6. Il ressort de l'ensemble de la procédure que pour efficace que soit la vaccination, qui ne concerne encore qu'une faible fraction des personnes les plus vulnérables, elle n'élimine pas complètement la possibilité que les personnes vaccinées demeurent porteuses du virus. Si une étude américaine produite en délibéré semble indiquer que le nombre en serait faible, elle ne suffit pas à ce stade à démontrer, au regard de l'accélération de l'épidémie, que seul le respect des gestes barrières par les personnes concernées suffirait à limiter suffisamment la participation à la circulation du virus de celles d'entre elles qui en seraient porteuses, contribuant dès lors à aggraver le risque pour les personnes les plus vulnérables non encore vaccinées qui demeurent majoritaires, même si elles sont désormais moins nombreuses dans les services hospitaliers. A la date de la présente ordonnance, l'effet de la vaccination en matière de réduction de la circulation du virus n'est atteint, dans certains pays, comme l'a relevé le conseil scientifique créé en application de l'article L. 3131-19 du code de la santé publique dans son avis du 11 mars, que par un niveau suffisant de vaccination au sein de l'ensemble de la population.
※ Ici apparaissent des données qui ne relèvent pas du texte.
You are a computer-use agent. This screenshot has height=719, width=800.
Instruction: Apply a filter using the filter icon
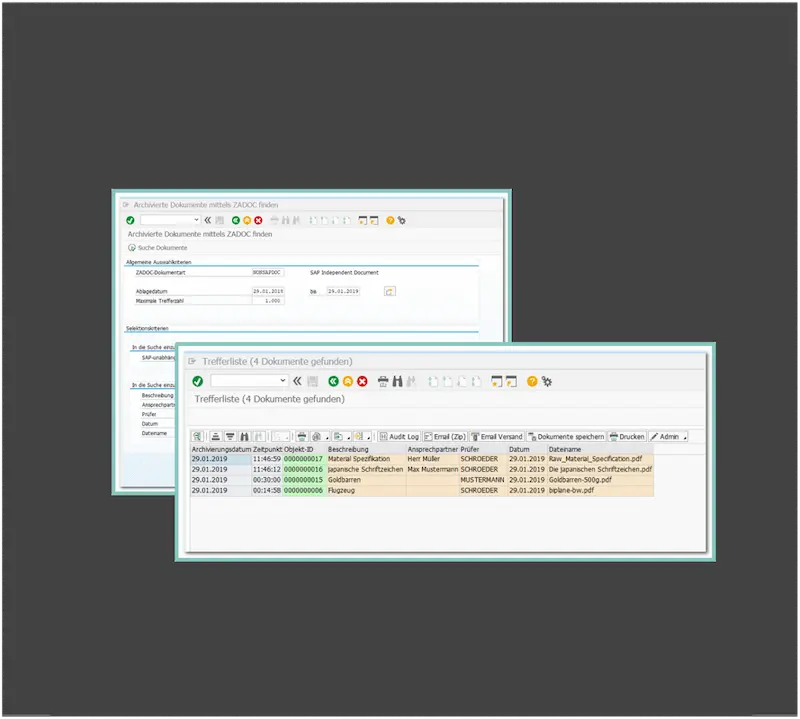230,434
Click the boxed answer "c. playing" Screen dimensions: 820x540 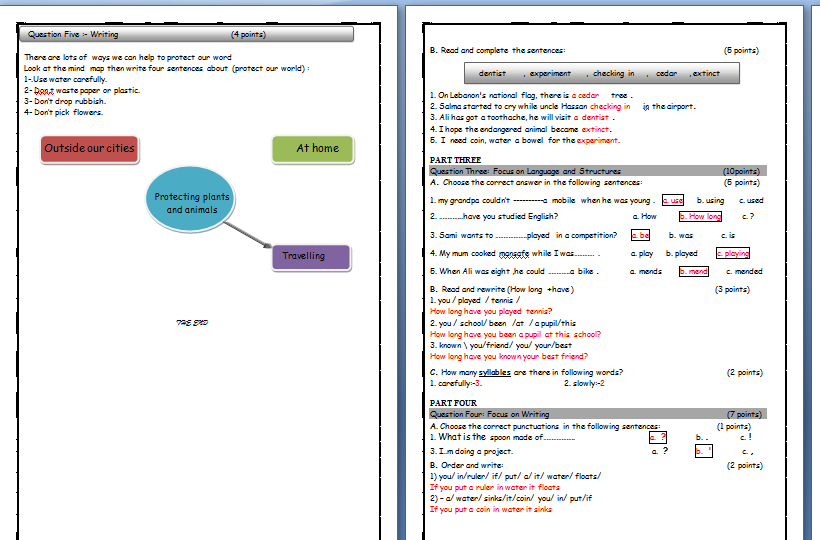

7. Au regard de l'ensemble de ces éléments, s'il est vraisemblable, en l'état, que la vaccination assure une protection efficace des bénéficiaires, même si l'impact des évolutions de l'épidémie dues aux variants demeure incertain, les personnes vaccinées peuvent cependant demeurer porteuses du virus et ainsi contribuer à la diffusion de l'épidémie dans une mesure à ce stade difficile à quantifier, ce qui ne permet donc pas d'affirmer que seule la pratique des gestes barrières limiterait suffisamment ce risque. En conséquence, l'atteinte à la liberté individuelle résultant des mesures de couvre-feu et de confinement ne peut, en l'état, au regard des objectifs poursuivis, être regardée comme disproportionnée, en tant qu'elles s'appliquent aux personnes vaccinées. Dès lors, M. Benhebri n'est pas fondé à soutenir que les dispositions qu'il critique portent une atteinte manifestement illégale aux droits et libertés de nature à justifier que le juge des référés du Conseil d'Etat fasse usage des pouvoirs qu'il tient de l'article L. 521-2. Il s'ensuit que les conclusions de sa requête ne peuvent qu'être rejetées, y compris en tant qu'elles tendent à ce que l'Etat verse une somme d'argent à M. Benhebri sur le fondement de l'article L. 761-1 du code de justice administrative, qui, dès lors que l'Etat n'est pas la partie perdante, y font obstacle.


O R D O N N E :
------------------

Article 1er : La requête de M. Benhebri est rejetée.
Article 2 : La présente ordonnance sera notifiée à M. Ahmed Benhebri et au ministre des solidarités et de la santé.
Copie en sera adressée au Premier ministre.